Atul and Rajesh Gupta, wanted for fraud and money laundering in South Africa, where they once controlled a business empire with connections to the ruling African National Congress, were arrested in the UAE on Friday, South Africa’s ministry of justice said on Monday.

“Discussions between various law enforcement agencies in the UAE and South Africa on the way forward are ongoing,” the ministry added.

The arrests mark the biggest milestone for efforts under President Cyril Ramaphosa to prosecute South Africa’s biggest post-apartheid scandal, the so-called capture of the state during Zuma’s presidency for the alleged benefit of the Guptas’ business interests.

A lawyer for the Guptas, who have always denied wrongdoing, did not immediately respond to a request for comment.

Alongside their brother Ajay, Atul and Rajesh Gupta used influence with Zuma to steer government contracts and ministerial appointments in favour of their mining-to-media business interests, according to a judicial inquiry, which has been reporting back to Ramaphosa this year.

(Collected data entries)
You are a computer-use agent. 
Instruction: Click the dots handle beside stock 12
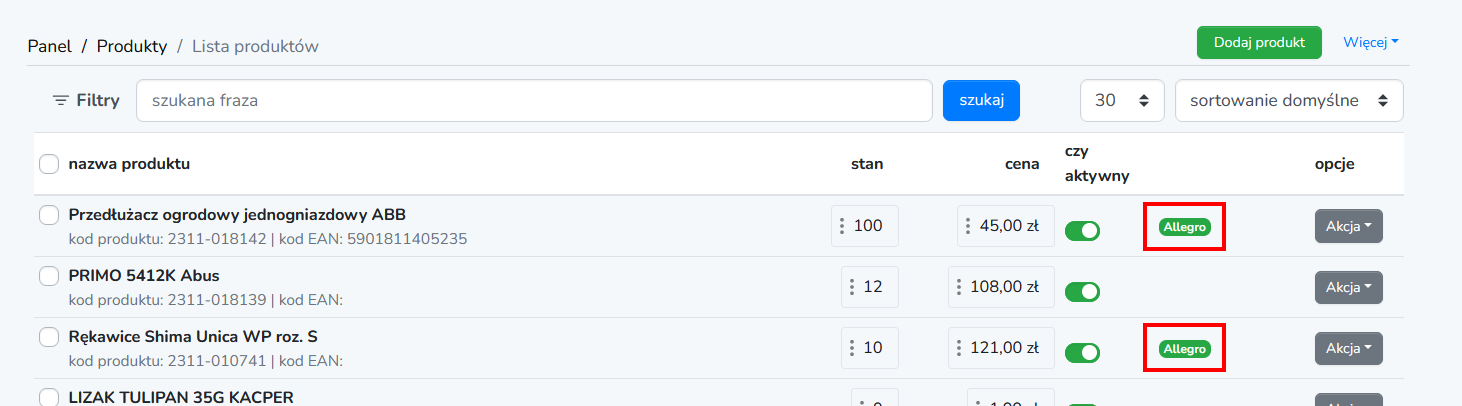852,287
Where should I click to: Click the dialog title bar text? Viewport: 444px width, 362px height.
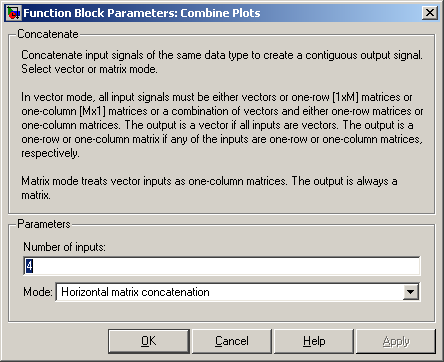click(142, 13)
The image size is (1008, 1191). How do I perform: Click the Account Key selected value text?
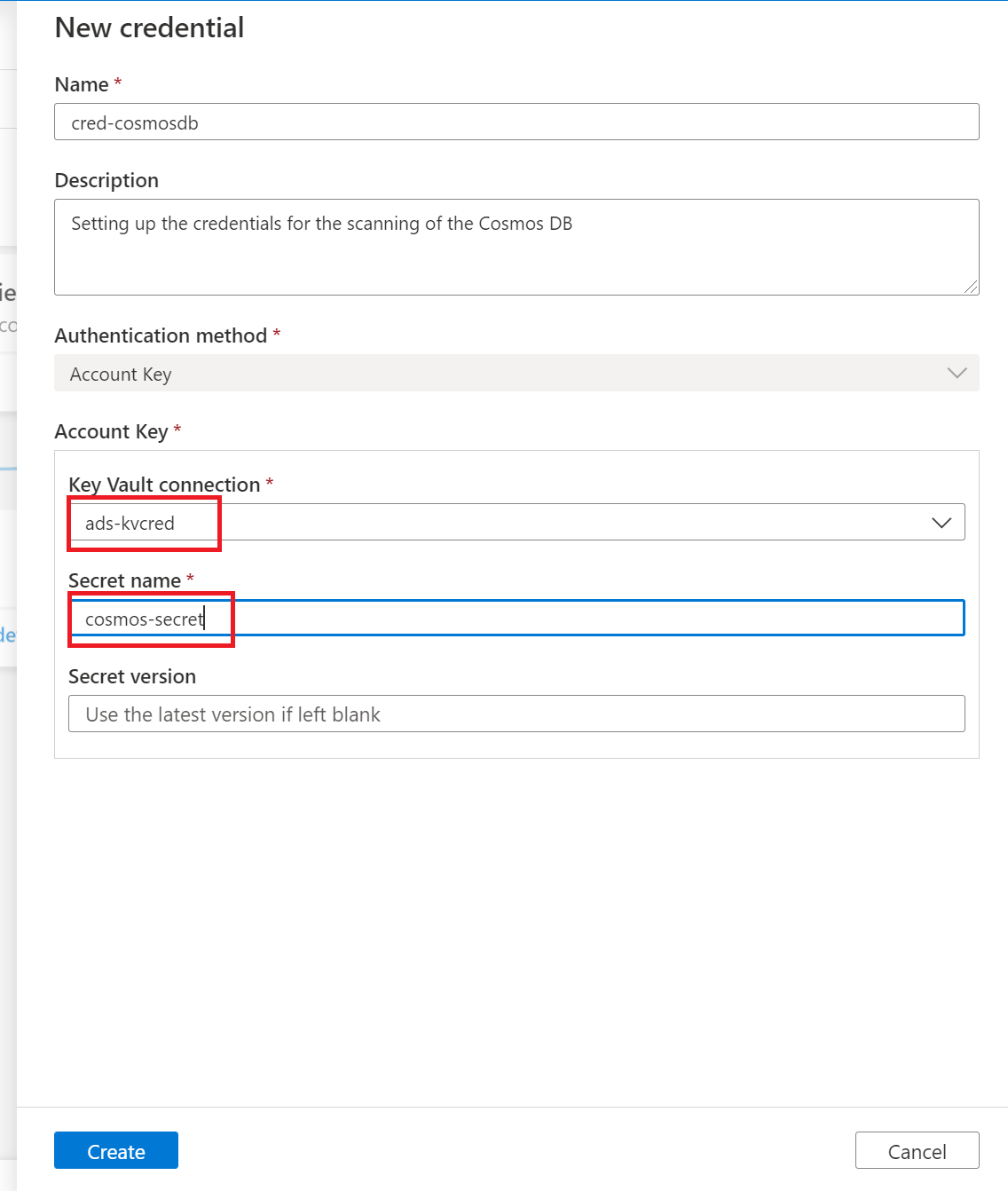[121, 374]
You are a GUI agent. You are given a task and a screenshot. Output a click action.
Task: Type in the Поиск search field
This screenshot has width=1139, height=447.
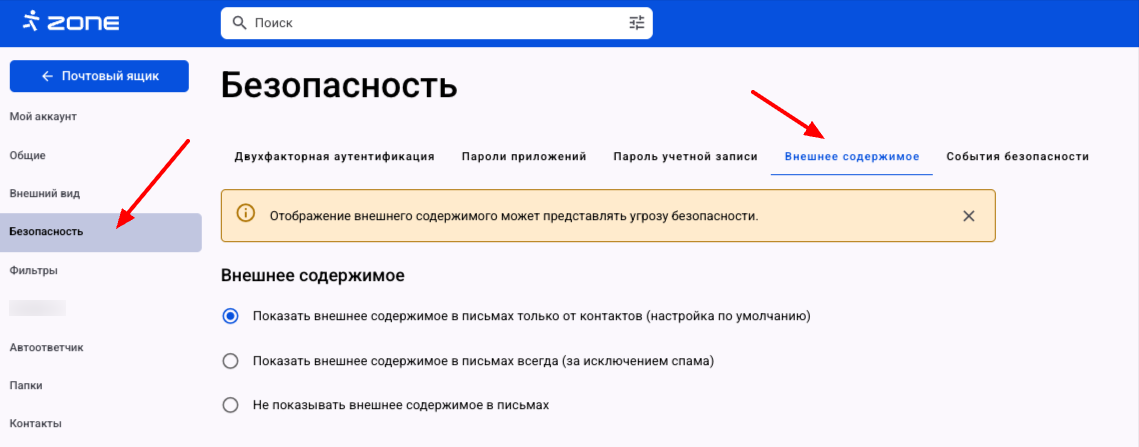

_Required actions_:
A: According to the article on the Gupta brothers, in which country were Atul and Rajesh Gupta arrested?
B: Put the rows into a JSON list of strings, one string per line and no blank lines, beginning at the line that contains "Where should I" and continuing to the end of the rows. Leave the pictures out.

_Solutions below_:
A: The UAE.

B:
[
  "Where should I click to: Click the dialog title bar text? Viewport: 444px width, 362px height.",
  "click(142, 13)",
  "The image size is (1008, 1191). How do I perform: Click the Account Key selected value text?",
  "[121, 374]",
  "You are a GUI agent. You are given a task and a screenshot. Output a click action.",
  "Task: Type in the Поиск search field",
  "This screenshot has width=1139, height=447."
]